**The tasks:**
a: Decide whether each statement agrees with the divmod text. Answer yes or no for each, and quote the deciding words. (i) Calling divmod(a, b) with two integers returns (a // b, a % b). (ii) divmod() does not accept negative arguments. (iii) The returned tuple (x, y) satisfies x * b + y = a.
b: From the divmod text, set down word for word the stretch from "Note that because" through "that x * b + y = a.".

You can generally use the divmod(a, b) function with two integers, one integer and one float, or two floats.

Two integers. Say you call divmod(a, b) with two integers a and b. In this case, the exact mathematical definition of the return value is (a // b, a % b).

a = 5
b = 2
print((a // b, a % b))
print(divmod(a, b))
# OUTPUT:
# (2, 1)
# (2, 1)

One integer and one float. Say you call divmod(a, b) with an integer a and a float b. In this case, the exact mathematical definition of the return value is the return value of converting the integer to a float and calling divmod(a, float(b)).

a = 5.0
b = 2
print((a // b, a % b))
print(divmod(a, b))
# OUTPUT:
# (2.0, 1.0)
# (2.0, 1.0)

Two floats. Say you call divmod(a, b) with two floats a and b. In this case, the exact mathematical definition of the return value is (float(math.floor(a / b)), a % b).

import math

a = 5.0
b = 2.0
print((float(math.floor(a / b)), a % b))
print(divmod(a, b))
# OUTPUT:
# (2.0, 1.0)
# (2.0, 1.0)

Note that because of the imprecision of floating point arithmetic, the result may have a small floating point error in one of the lower decimal positions. You can read more about the floating point trap on the Finxter blog.

Related Tutorial: Floating Point Error Explained

Python divmod() Negative Numbers

Can you use the divmod() method on negative numbers for the dividend or the divisor?

You can use divmod(a, b) for negative input arguments a, b, or both. In any case, if both arguments are integers, Python performs integer division a // b to obtain the first element and modulo division a % b to obtain the second element of the returned tuple. Both operations allow negative inputs a or b. The returned tuple (x, y) is calculated so that x * b + y = a.

Here’s an example of all three cases:

>>> divmod(-10, -3)
(3, -1)
>>> divmod(-10, 3)
(-4, 2)
>>> divmod(10, -3)
(-4, -2)

Python divmod() Performance — Is It Faster Than Integer Division // and Modulo % Operators?

There are two semantically identical ways to create a tuple where the first element is the result of the integer division and the second is the result of the modulo operation:

  • Use the divmod(a, b) function.
  • Use the (a // b, a % b) explicit operation with Python built-in operators.

**Listing:**

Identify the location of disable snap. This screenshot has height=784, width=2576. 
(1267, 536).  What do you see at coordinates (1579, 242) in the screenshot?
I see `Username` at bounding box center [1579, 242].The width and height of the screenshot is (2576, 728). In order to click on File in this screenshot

**Exercise answers:**
a:
(i) Yes: "the exact mathematical definition of the return value is (a // b, a % b)."
(ii) No: "You can use divmod(a, b) for negative input arguments a, b, or both."
(iii) Yes: "The returned tuple (x, y) is calculated so that x * b + y = a."

b:
Note that because of the imprecision of floating point arithmetic, the result may have a small floating point error in one of the lower decimal positions. You can read more about the floating point trap on the Finxter blog.

Related Tutorial: Floating Point Error Explained

Python divmod() Negative Numbers

Can you use the divmod() method on negative numbers for the dividend or the divisor?

You can use divmod(a, b) for negative input arguments a, b, or both. In any case, if both arguments are integers, Python performs integer division a // b to obtain the first element and modulo division a % b to obtain the second element of the returned tuple. Both operations allow negative inputs a or b. The returned tuple (x, y) is calculated so that x * b + y = a.